The biggest and really only knock against him is that he isn’t very projectable, as his frame looks close to finished filling out already. However there is the hope that he could see gains as he gives up hitting, in addition to being a cold weather arm give some reasons to hope for some gains to his pitching. Murphy brings middle of the rotation upside with a higher floor than most prep right handers. He will likely be ticketed for Augusta to open the season, and his big league ETA probably feels like 2026.
1.AJ Smith-Shawver - RHP
How he got to the Atlanta Braves: 2021 draft, 7th round
AJ Smith-Shawver is the new man at the top of the Atlanta Braves system, and at 20 years and 68 days old, he is the youngest player Battery Power has ranked No. 1 since Ronald Acuna Jr. in 2018. Smith-Shawver was a superb two-sport star at Colleyville Heritage High School in Texas and the Braves wanted him so strongly they gave him a $1,000,000 signing bonus in the seventh round in 2021. Smith-Shawver was expected to be an uber-talented project arm due to his lack of experience and he showed that in his professional debut in 2021 with 10 walks in 8 1⁄3 innings. When Smith-Shawver was named to Augusta’s opening day roster for 2022 we had tempered our expectations for him, but he blew us away in every facet of his game. The numbers don’t all immediately jump off of the page for Smith-Shawver with a 5.11 ERA and 13% walk rate, but among teenagers, he was one of the top strikeout arms in the minor leagues. Smith-Shawver posted an impressive 34.4% strikeout rate and his FIP sat at 3.53 on the season. His peak was a May 10th start in Augusta where he pitched five innings and struck out a career-high 12 of the 21 batters he faced. Unfortunately Smith-Shawver suffered an injury in his start on August 5th and did not return to action with no further word being passed around as to the nature of the injury.

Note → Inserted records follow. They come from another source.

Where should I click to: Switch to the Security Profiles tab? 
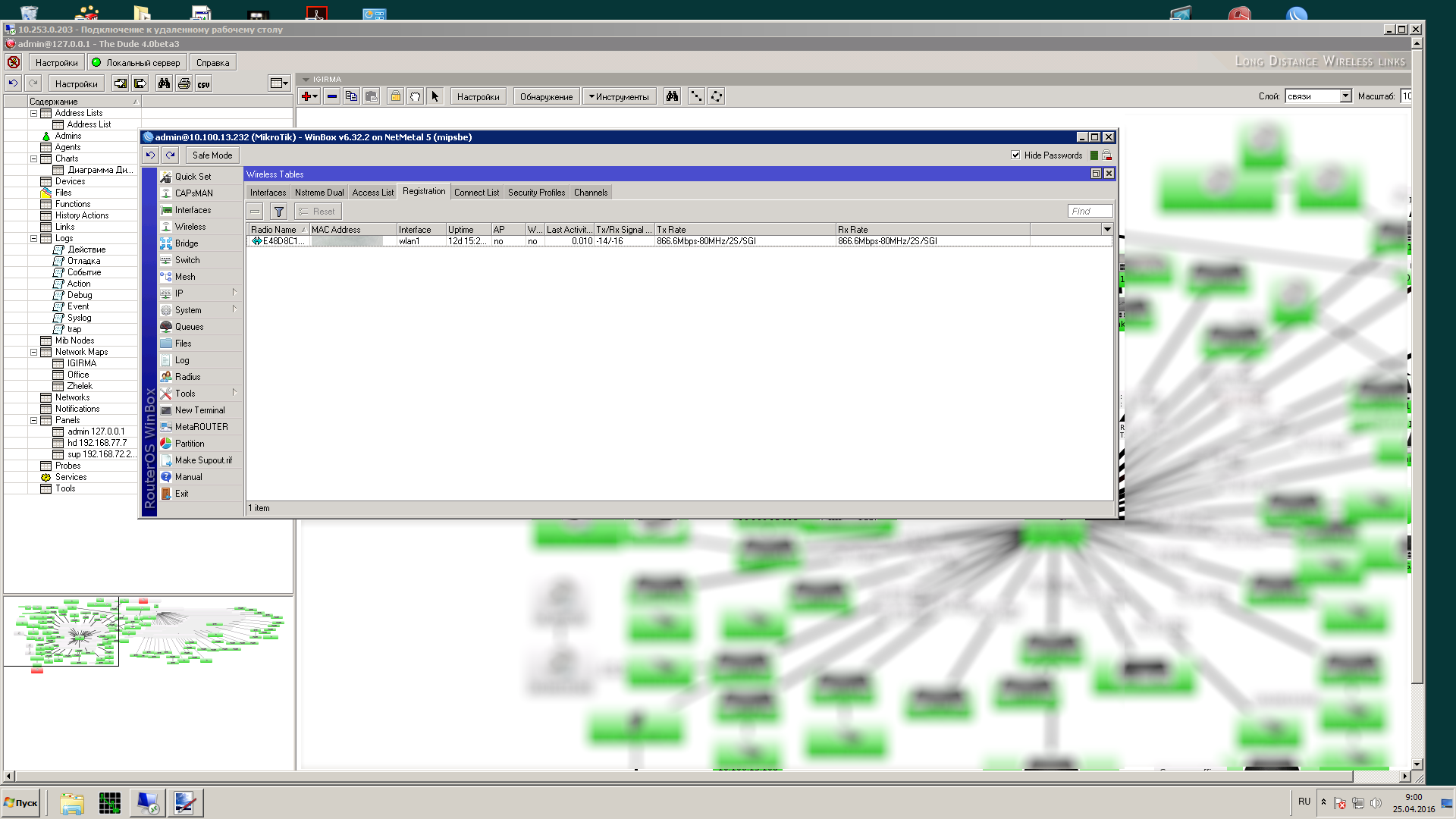536,193
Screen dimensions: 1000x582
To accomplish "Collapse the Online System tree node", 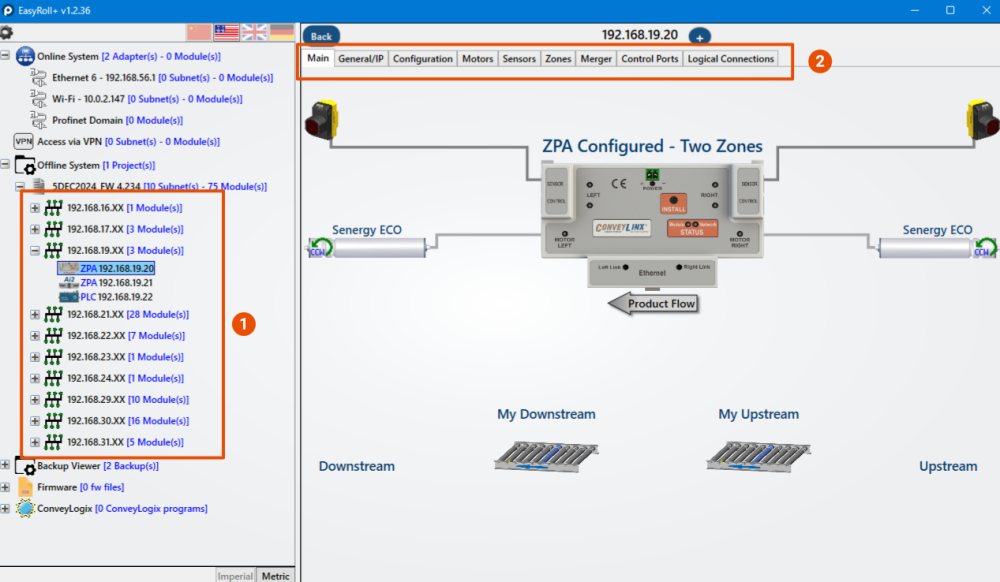I will pos(8,56).
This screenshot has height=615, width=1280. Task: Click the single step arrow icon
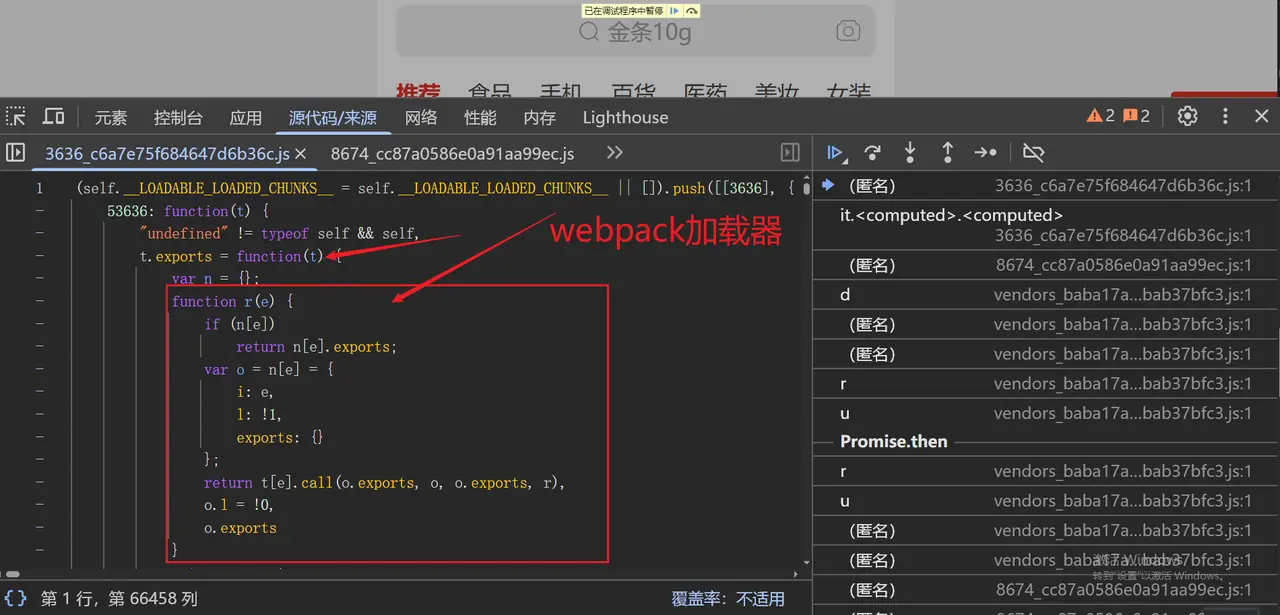tap(985, 153)
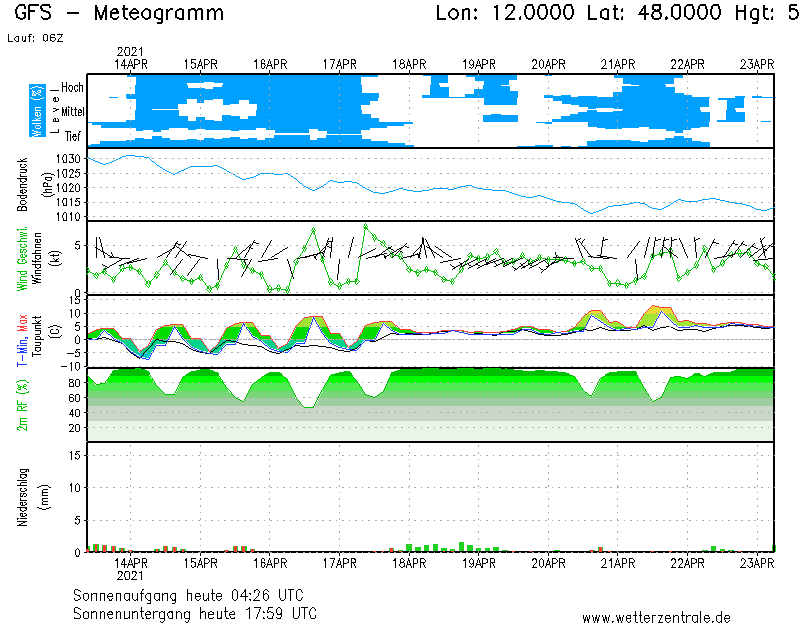Click the www.wetterzentrale.de website link
Screen dimensions: 800x625
coord(656,617)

It would be easier to place Smith-Shawver at the top of this list had he not suffered that mysterious injury, but missing the final month of the season did cause a bit more pause on our parts. That said, he has the top combination of raw talent and present performance in the system which gave him the edge for the top spot. Smith-Shawver’s fastball sits consistently in the mid-90’s and has been clocked as high as 99 mph with tremendous spin and movement up in the zone. Impressively, he commanded the pitch far better than expected, especially in the top half of the zone, though he did tend to lose command as he tired late in starts. He also showed a wipeout slider that had Single-A hitters befuddled and left them overwhelmed in many at-bats. Smith-Shawver also showed a better changeup than expected, as it had great fading action and a solid velocity gap to his fastball though his command was wildly inconsistent.

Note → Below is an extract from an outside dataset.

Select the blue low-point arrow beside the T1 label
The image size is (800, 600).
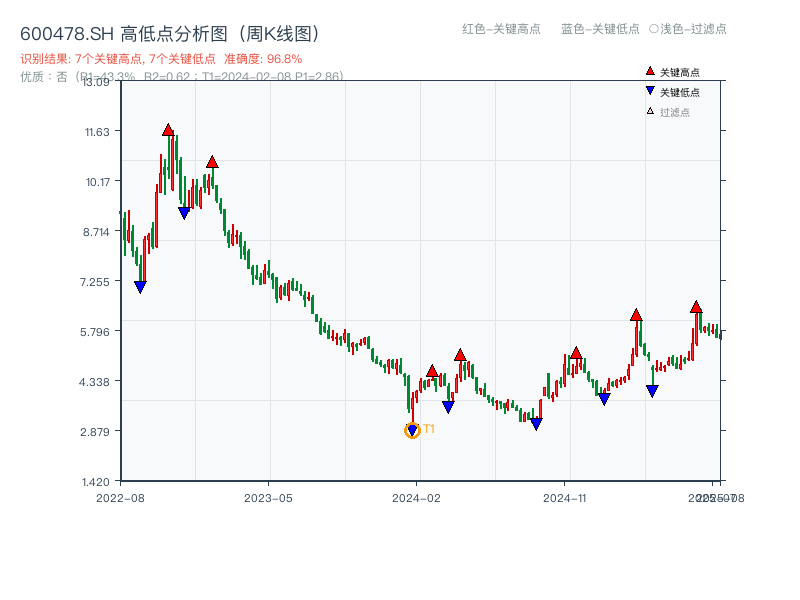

Smith-Shawver’s biggest weakness in 2022 was his ability to maintain his command from early innings past the third inning as the second time through the order he would start walking more batters and working deeper into counts. Even in early innings, his command was below average, but he has already made tremendous strides. Given that he is arguably the best pure athlete in the system, there is reason to believe he will continue to improve. Smith-Shawver’s health is of course the primary focus at the moment, but we haven’t gotten any word of any serious injuries or surgeries which is likely a good sign. Overall he has top-of-the-rotation potential and showed professional success as a teenager which made him the primary candidate for the top spot even before recent trades. His arm talent blows anyone who watches him pitch away, and when looking deeper past his numbers, it is clear he is a player whose maturity and development is beyond his years. He still may not be a player who cruises through the system given his command and stamina issues last season, but the future is bright for Smith-Shawver and the Braves.